***** RECORDS

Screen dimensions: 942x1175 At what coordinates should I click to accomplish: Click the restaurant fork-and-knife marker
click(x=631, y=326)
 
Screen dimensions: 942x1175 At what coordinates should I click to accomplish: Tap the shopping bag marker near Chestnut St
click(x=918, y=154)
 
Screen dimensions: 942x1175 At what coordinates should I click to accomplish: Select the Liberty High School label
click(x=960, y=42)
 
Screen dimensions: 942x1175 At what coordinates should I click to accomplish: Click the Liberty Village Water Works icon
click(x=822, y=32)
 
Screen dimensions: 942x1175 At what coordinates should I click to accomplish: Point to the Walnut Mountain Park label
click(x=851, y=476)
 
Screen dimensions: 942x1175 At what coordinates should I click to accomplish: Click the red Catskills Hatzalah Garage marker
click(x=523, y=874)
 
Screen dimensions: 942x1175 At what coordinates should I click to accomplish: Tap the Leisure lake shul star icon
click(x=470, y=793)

**********
***** RECORDS

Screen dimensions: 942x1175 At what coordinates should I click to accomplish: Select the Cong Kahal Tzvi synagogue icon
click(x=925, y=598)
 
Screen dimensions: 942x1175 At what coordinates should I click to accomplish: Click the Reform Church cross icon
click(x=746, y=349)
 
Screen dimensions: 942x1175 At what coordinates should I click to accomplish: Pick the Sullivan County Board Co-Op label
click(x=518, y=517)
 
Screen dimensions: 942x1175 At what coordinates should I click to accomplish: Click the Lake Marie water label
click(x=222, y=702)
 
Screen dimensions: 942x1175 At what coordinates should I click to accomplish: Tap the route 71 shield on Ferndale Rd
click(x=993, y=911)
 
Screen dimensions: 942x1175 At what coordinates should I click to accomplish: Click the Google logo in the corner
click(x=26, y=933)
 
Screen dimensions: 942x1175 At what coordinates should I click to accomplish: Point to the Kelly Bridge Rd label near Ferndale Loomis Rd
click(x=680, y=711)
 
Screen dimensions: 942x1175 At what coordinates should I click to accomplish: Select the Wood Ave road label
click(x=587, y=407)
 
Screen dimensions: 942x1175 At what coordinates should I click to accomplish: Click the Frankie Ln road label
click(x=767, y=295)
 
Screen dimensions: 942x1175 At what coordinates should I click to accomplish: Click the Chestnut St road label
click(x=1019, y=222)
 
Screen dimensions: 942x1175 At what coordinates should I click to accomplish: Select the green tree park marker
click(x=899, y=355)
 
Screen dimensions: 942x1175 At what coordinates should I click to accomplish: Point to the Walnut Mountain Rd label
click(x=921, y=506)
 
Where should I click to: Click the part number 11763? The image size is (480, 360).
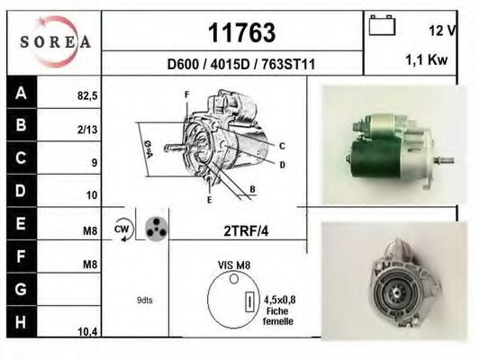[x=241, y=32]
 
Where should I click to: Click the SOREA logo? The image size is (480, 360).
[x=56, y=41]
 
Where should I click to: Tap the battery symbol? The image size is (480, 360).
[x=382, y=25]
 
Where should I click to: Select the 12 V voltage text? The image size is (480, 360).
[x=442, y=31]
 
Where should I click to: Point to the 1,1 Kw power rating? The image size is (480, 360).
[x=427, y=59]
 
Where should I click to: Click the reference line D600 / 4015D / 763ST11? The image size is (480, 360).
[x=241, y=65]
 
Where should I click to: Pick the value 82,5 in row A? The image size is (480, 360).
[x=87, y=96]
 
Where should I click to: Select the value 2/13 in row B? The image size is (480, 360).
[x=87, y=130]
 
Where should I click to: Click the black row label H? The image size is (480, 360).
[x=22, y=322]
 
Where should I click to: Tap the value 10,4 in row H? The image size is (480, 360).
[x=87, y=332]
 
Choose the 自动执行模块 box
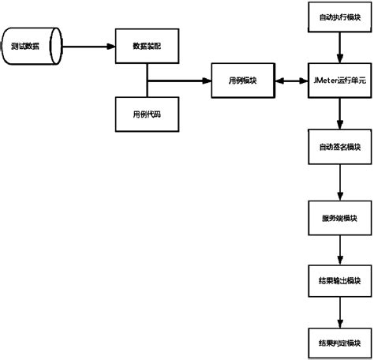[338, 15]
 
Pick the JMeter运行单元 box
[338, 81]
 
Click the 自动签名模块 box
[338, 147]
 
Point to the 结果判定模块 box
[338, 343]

**********
***** RECORDS

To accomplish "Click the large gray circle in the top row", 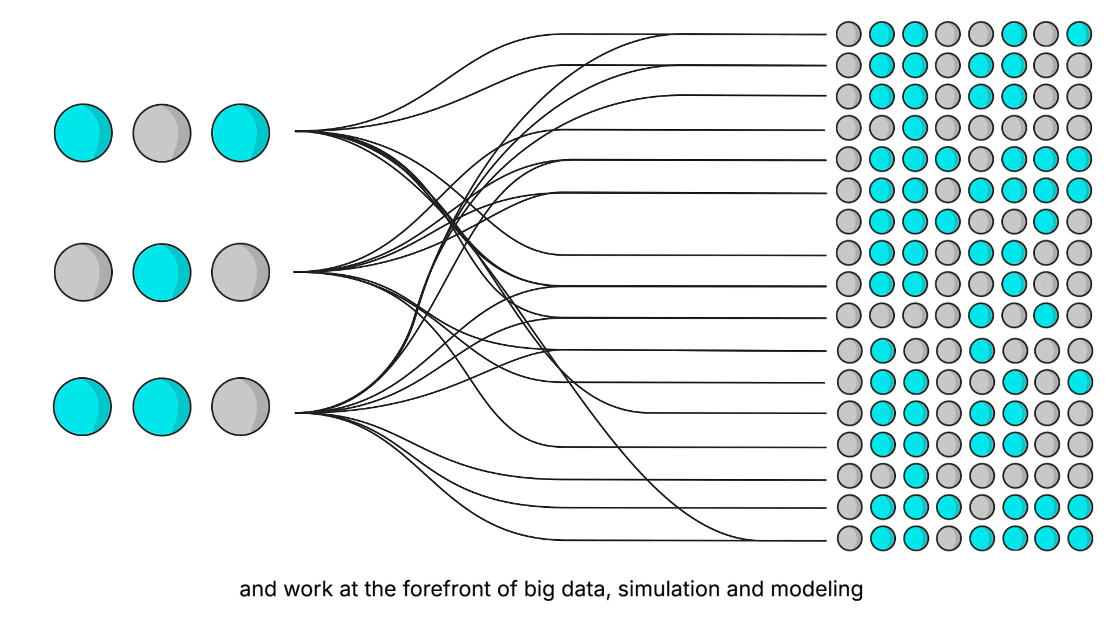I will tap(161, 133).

**********

Reproduce the lines from the one containing "restaurant fork-and-knife marker" through the one containing "click(x=470, y=793)", replacing "marker" with "pin" and changing nothing else. Give only those lines.

Screen dimensions: 942x1175 At what coordinates should I click to accomplish: Click the restaurant fork-and-knife pin
click(x=631, y=326)
 
Screen dimensions: 942x1175 At what coordinates should I click to accomplish: Tap the shopping bag pin near Chestnut St
click(x=918, y=154)
 
Screen dimensions: 942x1175 At what coordinates should I click to accomplish: Select the Liberty High School label
click(x=960, y=42)
 
Screen dimensions: 942x1175 At what coordinates should I click to accomplish: Click the Liberty Village Water Works icon
click(x=822, y=32)
 
Screen dimensions: 942x1175 At what coordinates should I click to accomplish: Point to the Walnut Mountain Park label
click(x=851, y=476)
 
Screen dimensions: 942x1175 At what coordinates should I click to accomplish: Click the red Catskills Hatzalah Garage pin
click(x=523, y=874)
 
Screen dimensions: 942x1175 At what coordinates should I click to accomplish: Tap the Leisure lake shul star icon
click(x=470, y=793)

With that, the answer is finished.